Article by Sean Williams, Motley Fool
The legal marijuana industry has come an exceptionally long way in a very short period. As recently as 2005, recreational cannabis was illegal everywhere, just a small handful of U.S. states were allowing medical marijuana to be prescribed by a physician, and a Gallup survey found that just one out of three Americans supported legalizing weed at the national level.
Today, two out of three Americans surveyed by Gallup favor legalizing pot nationally, 33 U.S. states have given the green light to medical marijuana (including 10 that also allow recreational cannabis), and Canada has become the first industrialized country worldwide to legalize adult-use cannabis. Having brought in close to $10 billion in global sales in 2017, the duo of Arcview Market Research and BDS Analytics expects the global weed industry to net $31.3 billion in annual sales by 2022.
Everything would seem to be perfectly conducive to growth throughout North America. But what you may not realize is that Canada’s supply chain is in some pretty deep trouble.
Currently, Canada is contending with a serious pot shortage
Right now, Canada is contending with a supply shortage that could last up to two more years. This supply shortage is being caused by a combination of factors.
For starters, growers are still in the process of building out their capacity. Since committing to expansion often required substantial investment, pot growers weren’t able to start on capacity expansion for the recreational market until they were certain that the Cannabis Act would be signed into law. That certainty didn’t really manifest until December 2017/January 2018. In other words, growers got a pretty late start ramping up production to meet domestic demand.

**Task instructions**
[1] In the article on the legal marijuana industry, what share of Americans supported legalizing weed nationally in 2005, according to a Gallup survey?
[2] Continue the article on the legal marijuana industry from where it stops.

**Given material**
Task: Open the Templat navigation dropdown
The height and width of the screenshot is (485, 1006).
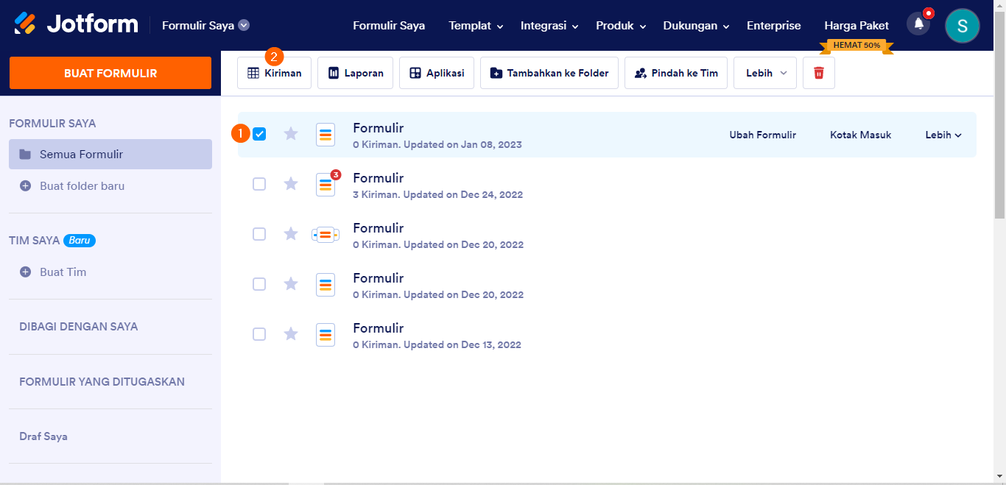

**Expected outputs**
[1] One out of three.

[2]
As an example, The Green Organic Dutchman (NASDAQOTH:TGODF) is likely a top-five producer at 195,000 kilograms in forecast peak output, according to its management team. Yet, until recently, The Green Organic Dutchman hadn’t even made a sale. The company will continue expanding cultivation space in 2019, but The Green Organic Dutchman isn’t expected to be running on all cylinders until sometime next year.
Packaging solutions have been another near-term problem. Regulatory agency Health Canada has laid out specific guidelines that growers and retailers need to follow with packaging in order to ensure that products are eligible for sale in licensed dispensaries. These stringent requirements have caused a packaging shortage, leaving unfinished cannabis (i.e., unprocessed but harvested flower) waiting in the wings.